The problem
A word-for-word repetition of all the entries is required.
========================
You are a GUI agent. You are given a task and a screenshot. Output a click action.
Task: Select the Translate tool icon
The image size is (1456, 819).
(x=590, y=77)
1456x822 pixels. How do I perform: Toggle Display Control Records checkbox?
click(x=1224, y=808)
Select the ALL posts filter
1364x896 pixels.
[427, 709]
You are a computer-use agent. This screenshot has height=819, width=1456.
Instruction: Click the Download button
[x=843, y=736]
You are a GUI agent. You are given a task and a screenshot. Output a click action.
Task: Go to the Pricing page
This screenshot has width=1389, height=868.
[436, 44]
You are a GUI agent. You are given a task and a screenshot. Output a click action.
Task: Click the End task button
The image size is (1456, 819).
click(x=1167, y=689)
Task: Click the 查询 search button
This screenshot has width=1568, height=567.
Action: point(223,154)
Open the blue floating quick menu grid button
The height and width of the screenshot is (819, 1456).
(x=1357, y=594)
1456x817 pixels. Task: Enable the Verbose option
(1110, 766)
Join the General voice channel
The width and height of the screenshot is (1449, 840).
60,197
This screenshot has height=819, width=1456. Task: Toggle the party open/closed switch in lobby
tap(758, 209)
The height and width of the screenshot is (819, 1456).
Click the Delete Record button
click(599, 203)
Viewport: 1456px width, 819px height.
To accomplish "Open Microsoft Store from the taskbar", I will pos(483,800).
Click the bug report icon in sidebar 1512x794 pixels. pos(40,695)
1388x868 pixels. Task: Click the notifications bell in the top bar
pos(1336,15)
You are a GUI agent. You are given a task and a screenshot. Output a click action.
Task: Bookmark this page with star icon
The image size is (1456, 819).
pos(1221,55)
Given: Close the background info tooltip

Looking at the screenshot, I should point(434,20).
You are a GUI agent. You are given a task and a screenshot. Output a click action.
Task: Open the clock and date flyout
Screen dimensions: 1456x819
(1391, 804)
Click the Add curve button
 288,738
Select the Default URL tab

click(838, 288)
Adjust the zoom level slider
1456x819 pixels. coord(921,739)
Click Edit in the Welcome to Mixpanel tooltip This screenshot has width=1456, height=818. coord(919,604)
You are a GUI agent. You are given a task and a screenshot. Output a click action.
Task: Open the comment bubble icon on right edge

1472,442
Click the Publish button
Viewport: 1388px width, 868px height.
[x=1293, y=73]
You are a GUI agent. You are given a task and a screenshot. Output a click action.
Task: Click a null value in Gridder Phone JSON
========================
Expected answer
You are a GUI agent. You are given a task and a screenshot. Output a click action.
Task: Select the Translate tool icon
The image size is (1456, 819).
(x=590, y=77)
1456x822 pixels. How do I perform: Toggle Display Control Records checkbox?
click(x=1224, y=808)
Select the ALL posts filter
1364x896 pixels.
[427, 709]
You are a computer-use agent. This screenshot has height=819, width=1456.
Instruction: Click the Download button
[x=843, y=736]
You are a GUI agent. You are given a task and a screenshot. Output a click action.
Task: Go to the Pricing page
This screenshot has width=1389, height=868.
[436, 44]
You are a GUI agent. You are given a task and a screenshot. Output a click action.
Task: Click the End task button
The image size is (1456, 819).
click(x=1167, y=689)
Task: Click the 查询 search button
This screenshot has width=1568, height=567.
Action: point(223,154)
Open the blue floating quick menu grid button
The height and width of the screenshot is (819, 1456).
(x=1357, y=594)
1456x817 pixels. Task: Enable the Verbose option
(1110, 766)
Join the General voice channel
The width and height of the screenshot is (1449, 840).
60,197
This screenshot has height=819, width=1456. Task: Toggle the party open/closed switch in lobby
tap(758, 209)
The height and width of the screenshot is (819, 1456).
Click the Delete Record button
click(599, 203)
Viewport: 1456px width, 819px height.
To accomplish "Open Microsoft Store from the taskbar", I will pos(483,800).
Click the bug report icon in sidebar 1512x794 pixels. pos(40,695)
1388x868 pixels. Task: Click the notifications bell in the top bar
pos(1336,15)
You are a GUI agent. You are given a task and a screenshot. Output a click action.
Task: Bookmark this page with star icon
The image size is (1456, 819).
pos(1221,55)
Given: Close the background info tooltip

Looking at the screenshot, I should point(434,20).
You are a GUI agent. You are given a task and a screenshot. Output a click action.
Task: Open the clock and date flyout
Screen dimensions: 1456x819
(1391, 804)
Click the Add curve button
 288,738
Select the Default URL tab

click(838, 288)
Adjust the zoom level slider
1456x819 pixels. coord(921,739)
Click Edit in the Welcome to Mixpanel tooltip This screenshot has width=1456, height=818. coord(919,604)
You are a GUI agent. You are given a task and a screenshot. Output a click action.
Task: Open the comment bubble icon on right edge

1472,442
Click the Publish button
Viewport: 1388px width, 868px height.
[x=1293, y=73]
You are a GUI agent. You are given a task and a screenshot. Output a click action.
Task: Click a null value in Gridder Phone JSON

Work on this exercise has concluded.